• _Your objective_
Print the entries exactly as they appear, and omit any images.

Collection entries
________________________

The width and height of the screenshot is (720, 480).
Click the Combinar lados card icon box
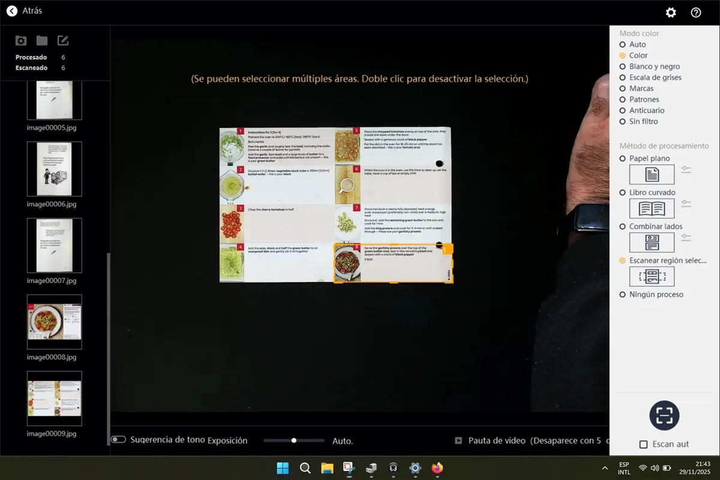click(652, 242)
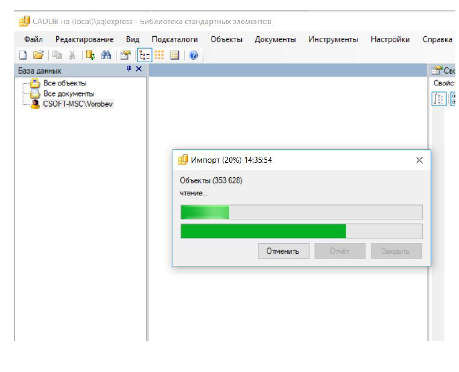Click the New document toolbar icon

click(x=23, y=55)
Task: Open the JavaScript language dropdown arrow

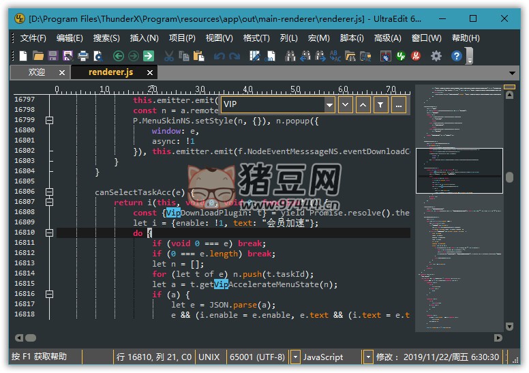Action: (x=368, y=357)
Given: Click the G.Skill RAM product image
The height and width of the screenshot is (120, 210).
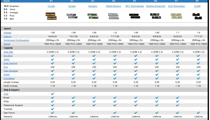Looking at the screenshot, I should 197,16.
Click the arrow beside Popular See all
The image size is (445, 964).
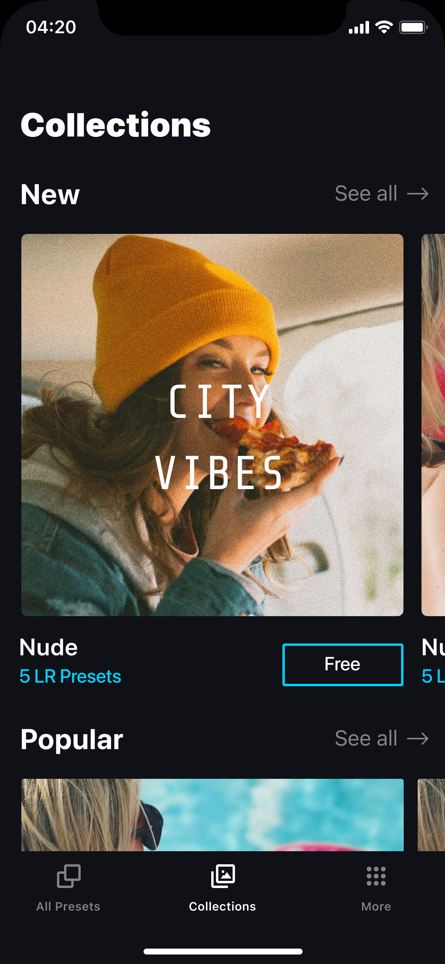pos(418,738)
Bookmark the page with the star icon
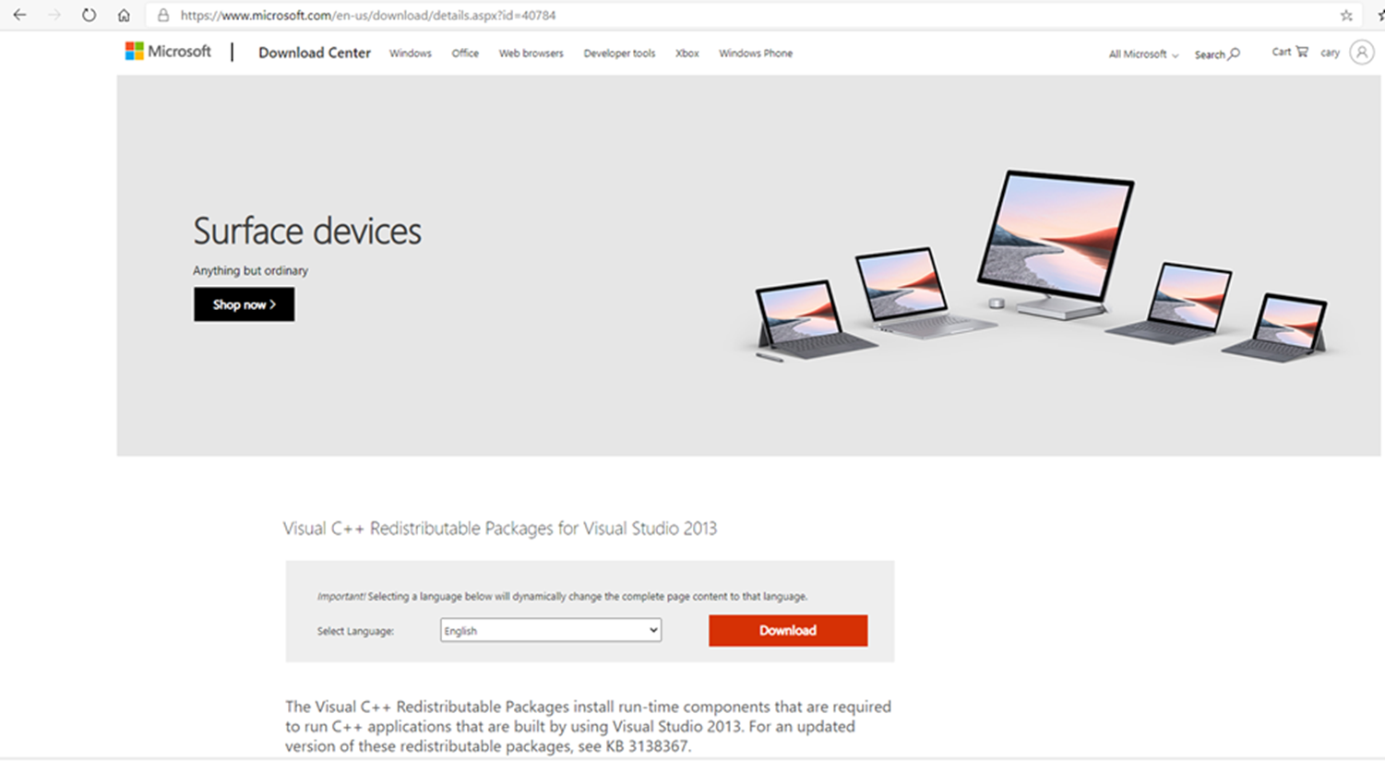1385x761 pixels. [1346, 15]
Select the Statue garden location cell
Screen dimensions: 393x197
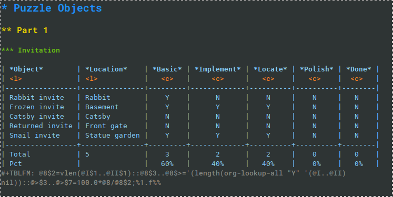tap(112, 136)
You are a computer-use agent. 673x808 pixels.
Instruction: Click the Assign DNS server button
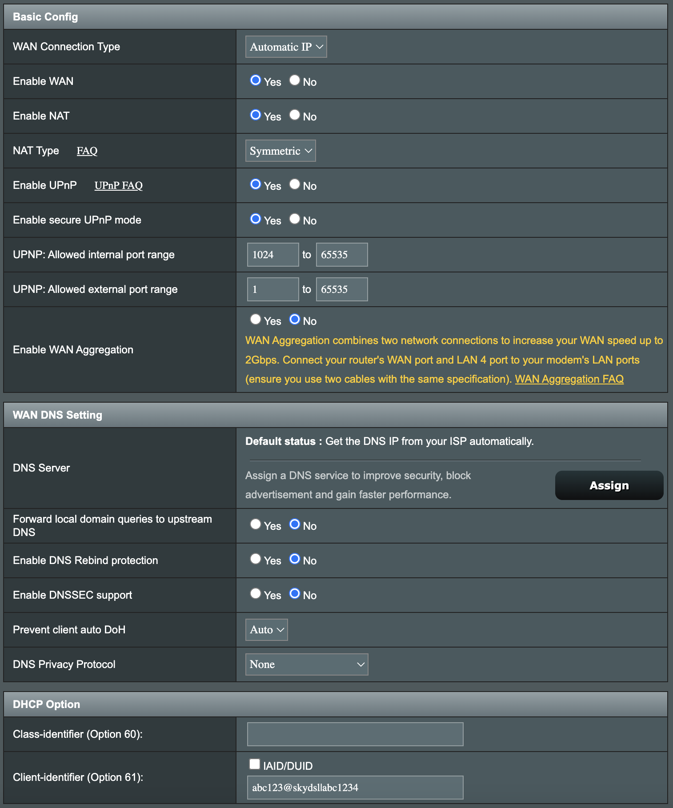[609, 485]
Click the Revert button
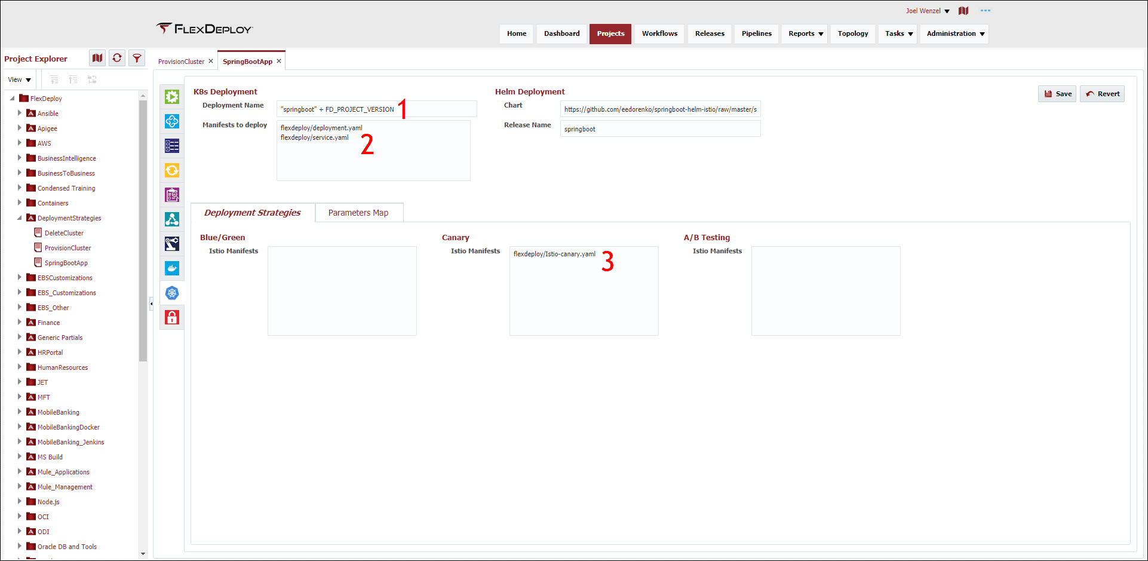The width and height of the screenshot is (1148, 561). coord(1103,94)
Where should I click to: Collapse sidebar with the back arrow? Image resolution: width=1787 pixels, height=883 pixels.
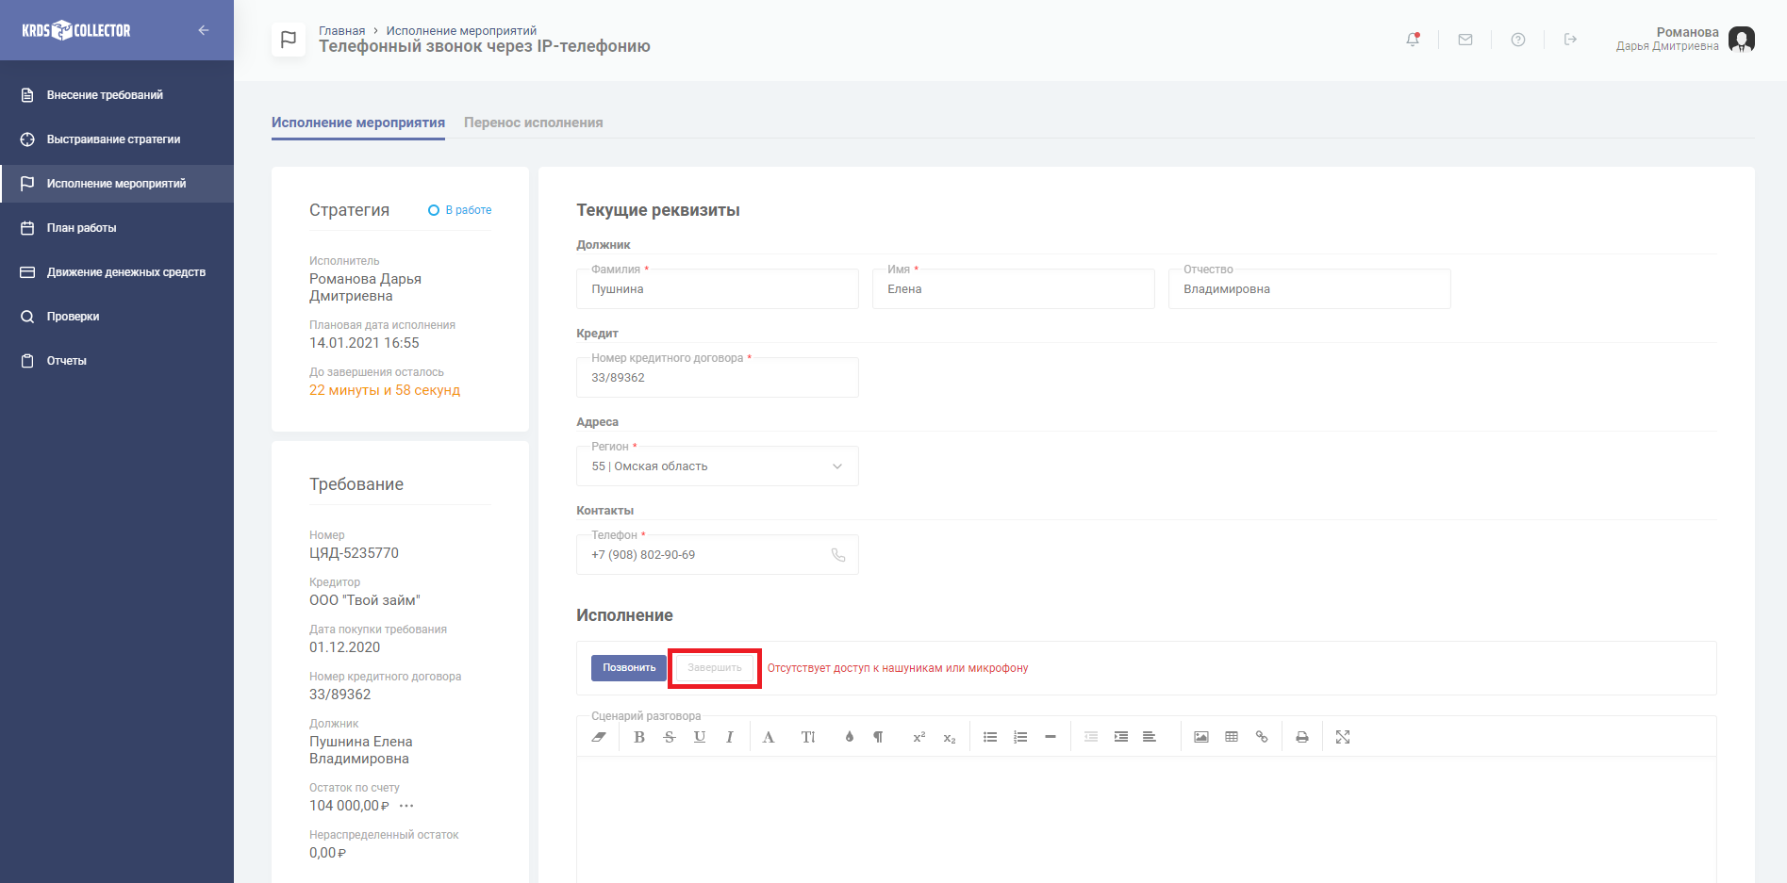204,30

________________________

• _Answer to the exercise_
The width and height of the screenshot is (720, 480).
Click the Combinar lados card icon box
click(652, 242)
Click the New document toolbar icon

click(x=23, y=55)
Task: Open the JavaScript language dropdown arrow

Action: (x=368, y=357)
Given: Click the G.Skill RAM product image
The height and width of the screenshot is (120, 210).
Looking at the screenshot, I should 197,16.
Click the arrow beside Popular See all
The image size is (445, 964).
pos(418,738)
Bookmark the page with the star icon
1385x761 pixels. [1346, 15]
Select the Statue garden location cell
Screen dimensions: 393x197
tap(112, 136)
You are a computer-use agent. 673x808 pixels.
Instruction: Click the Assign DNS server button
[609, 485]
Click the Revert button
The width and height of the screenshot is (1148, 561). coord(1103,94)
Where should I click to: Collapse sidebar with the back arrow? Image resolution: width=1787 pixels, height=883 pixels.
204,30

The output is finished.